Path: news.mathworks.com!not-for-mail
From: <HIDDEN>
Newsgroups: comp.soft-sys.matlab
Subject: Re: Quadratic Cost Function x^T Q x
Date: Thu, 20 May 2010 23:09:04 +0000 (UTC)
Organization: Imperial College London
Lines: 17
Message-ID: <ht4feg$q4b$1@fred.mathworks.com>
References: <ht3lnt$92i$1@fred.mathworks.com> <ht3oj8$gpr$1@fred.mathworks.com> <ht3tl0$mbi$1@fred.mathworks.com> <ht3vtl$o1d$1@fred.mathworks.com> <ht41ak$at$1@fred.mathworks.com> <ht42pg$8he$1@fred.mathworks.com> <ht495s$eq2$1@fred.mathworks.com> <ht4al2$jcc$1@fred.mathworks.com> <ht4bq9$4t9$1@fred.mathworks.com> <ht4em4$853$1@fred.mathworks.com>
Reply-To: <HIDDEN>
NNTP-Posting-Host: webapp-05-blr.mathworks.com
Content-Type: text/plain; charset=UTF-8; format=flowed
Content-Transfer-Encoding: 8bit
X-Trace: fred.mathworks.com 1274396944 26763 172.30.248.35 (20 May 2010 23:09:04 GMT)
X-Complaints-To: news@mathworks.com
NNTP-Posting-Date: Thu, 20 May 2010 23:09:04 +0000 (UTC)
X-Newsreader: MATLAB Central Newsreader 1192337
Xref: news.mathworks.com comp.soft-sys.matlab:637851

> You mean x is a vector of homogeneous coordinates!?!
> 
> This seems like a really dubious idea. If all this is really just to fit a line, why don't you just use polyfit? It would be much faster and more robust.
> 
> At any rate, if you don't constrain homogeneous coordinates in some way, your minimization problem is virtually guaranteed to be ill-conditioned.  In the case of the line
> 
> x(1)*X+x(2)*Y+x(3)
> 
> for any solution x, another solution is c*x for any scalar c. This tends to create problems for optimization algorithms. 
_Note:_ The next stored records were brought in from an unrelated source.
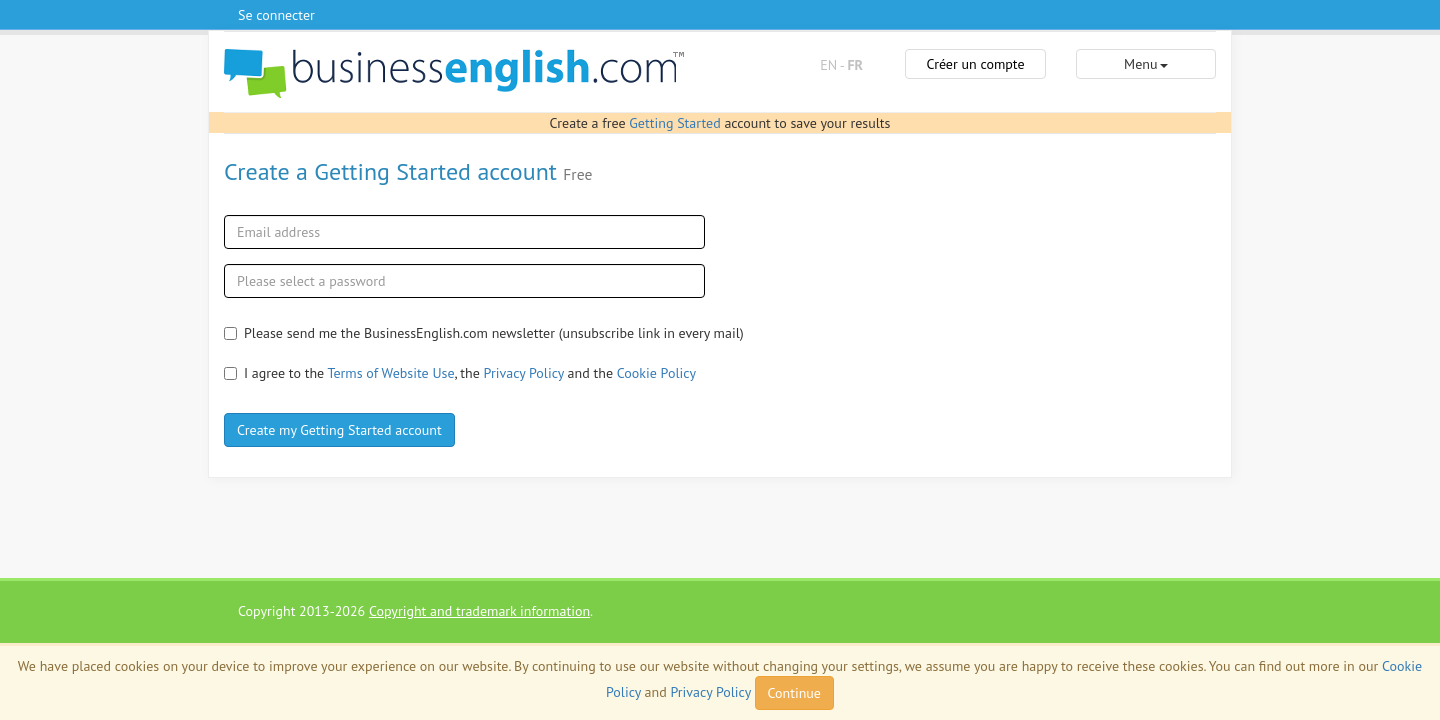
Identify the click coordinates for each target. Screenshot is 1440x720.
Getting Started (674, 123)
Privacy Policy (524, 373)
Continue (794, 693)
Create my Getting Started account (339, 430)
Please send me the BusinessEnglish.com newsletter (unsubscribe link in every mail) (484, 333)
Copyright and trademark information (479, 611)
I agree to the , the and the (460, 373)
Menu (1145, 64)
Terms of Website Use (391, 373)
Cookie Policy (656, 373)
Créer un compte (975, 64)
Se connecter (276, 15)
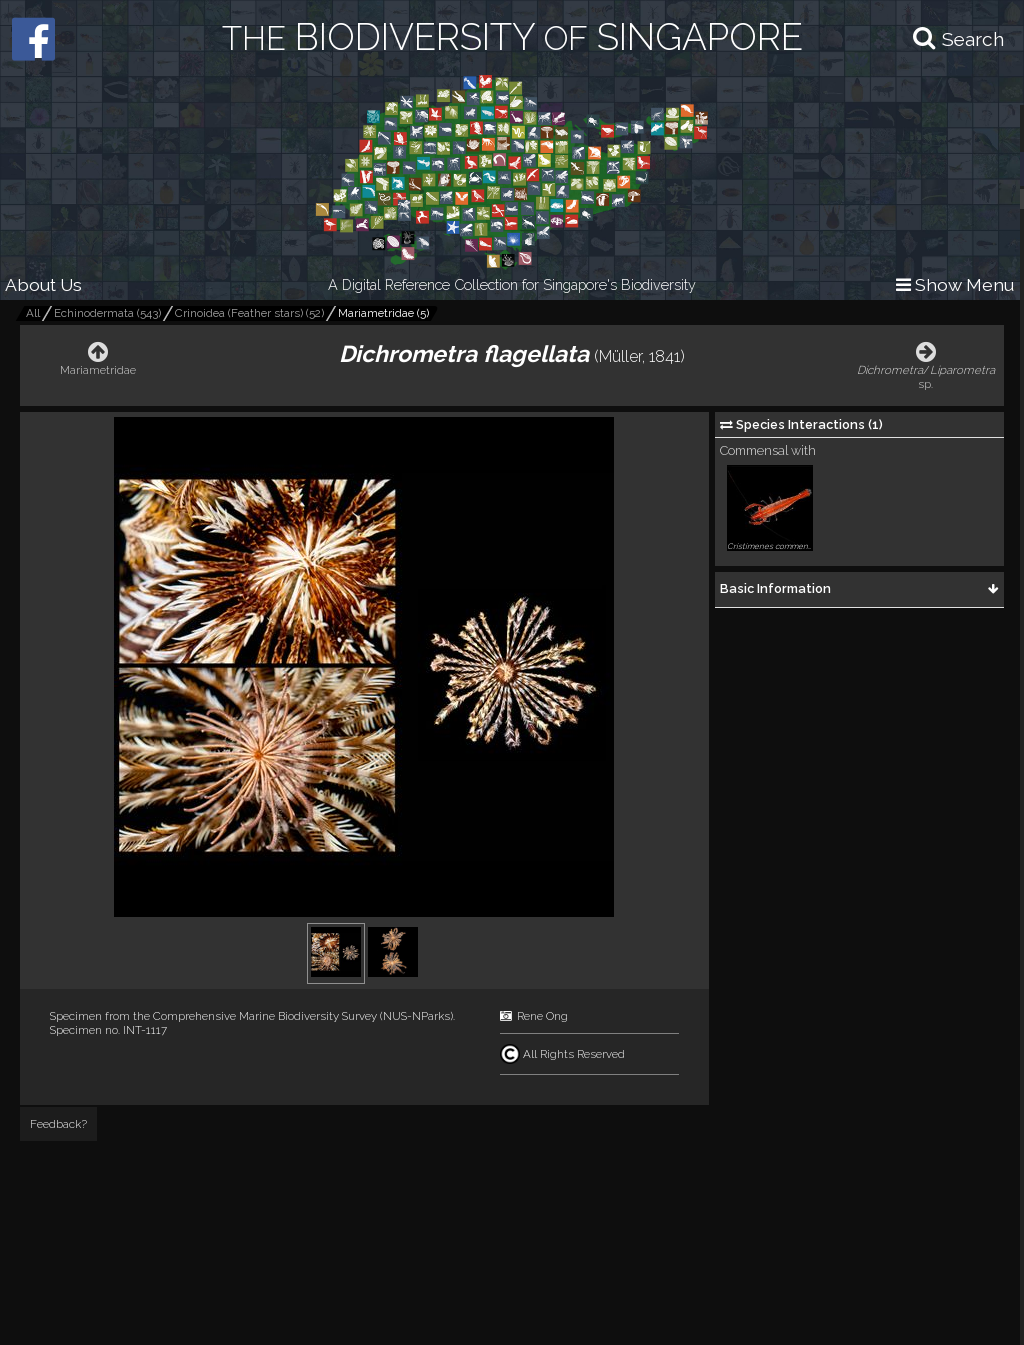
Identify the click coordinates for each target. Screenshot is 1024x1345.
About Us (43, 284)
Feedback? (58, 1124)
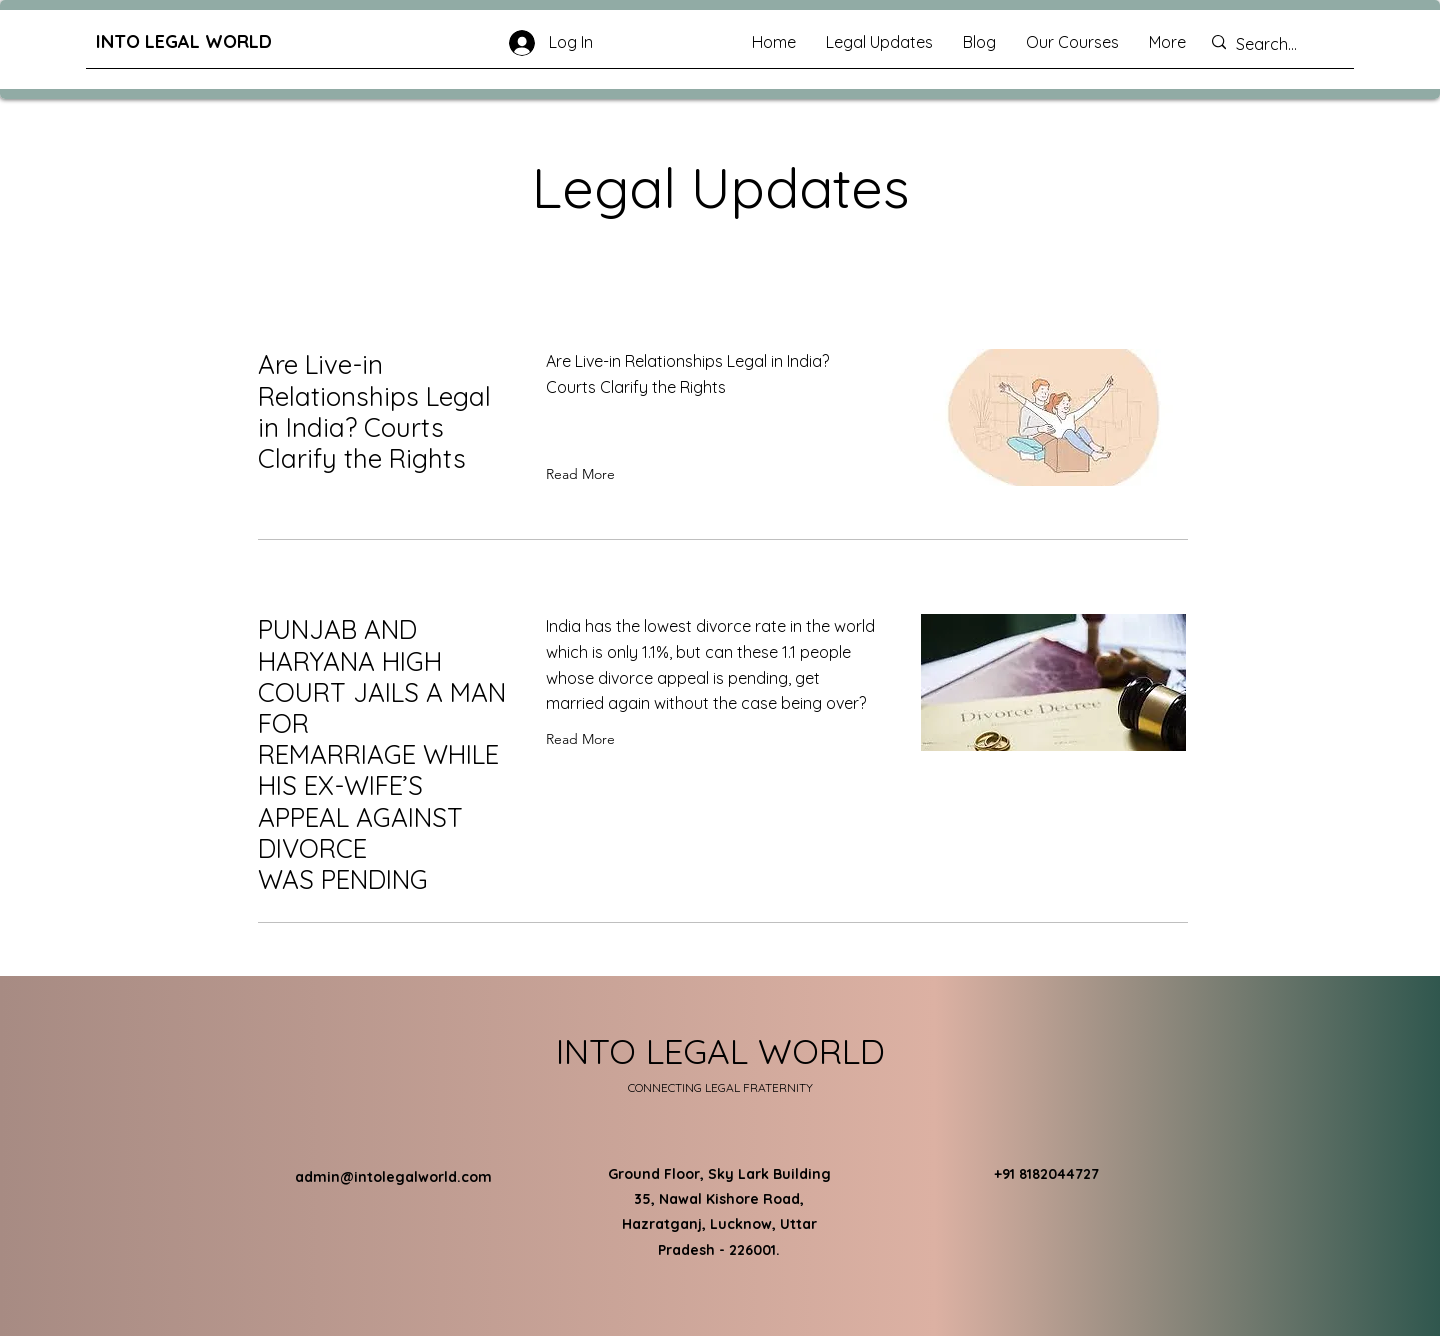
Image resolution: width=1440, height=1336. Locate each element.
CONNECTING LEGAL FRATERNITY (720, 1087)
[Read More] (585, 474)
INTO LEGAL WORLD (184, 41)
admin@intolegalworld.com (393, 1177)
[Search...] (1278, 44)
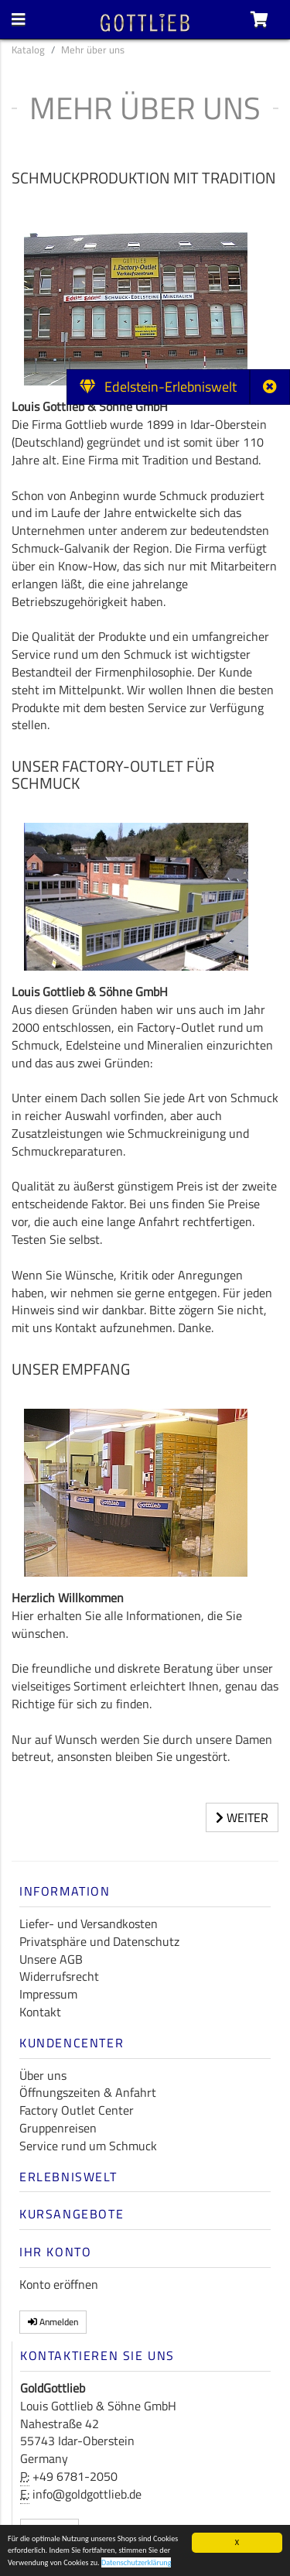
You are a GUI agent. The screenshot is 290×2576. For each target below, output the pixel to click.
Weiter (242, 1817)
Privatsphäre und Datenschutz (99, 1941)
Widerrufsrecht (59, 1976)
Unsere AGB (51, 1959)
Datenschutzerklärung (136, 2563)
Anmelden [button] (53, 2321)
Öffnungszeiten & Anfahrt (87, 2092)
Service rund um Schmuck (88, 2145)
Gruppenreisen (58, 2128)
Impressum (48, 1994)
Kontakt (40, 2011)
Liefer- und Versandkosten (88, 1923)
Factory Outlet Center (76, 2110)
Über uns (43, 2075)
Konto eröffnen (58, 2284)
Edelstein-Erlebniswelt (158, 386)
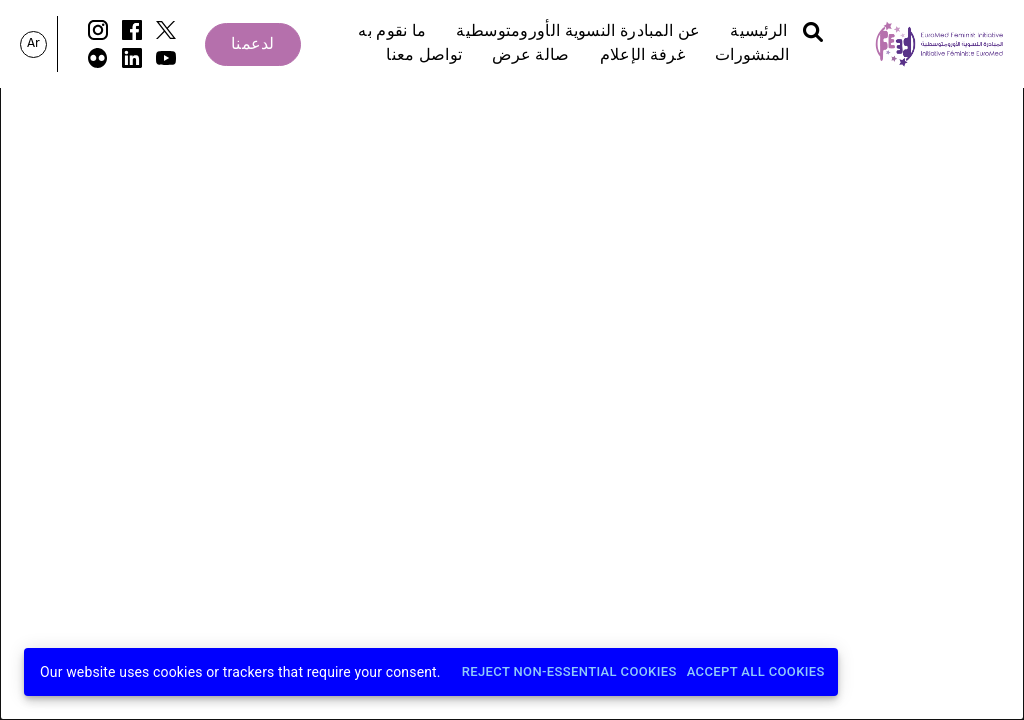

Yes, x is a vector of homogeneous coordinates!

I agree about what you say: "for any solution x, another solution is c*x for any scalar c." I experienced this, but what can I do about it?

I am reading about how to do this using polyfit, I have no idea how to start, since as I said I want to compute the common tangent to a set of ellipses which is solved if x'Qx = 0.

Say I have a set of ellipses in either matrix form, or of course I can write it out as a polynomial, how do I know if the line I am trying to fit is tangent to these ellipses?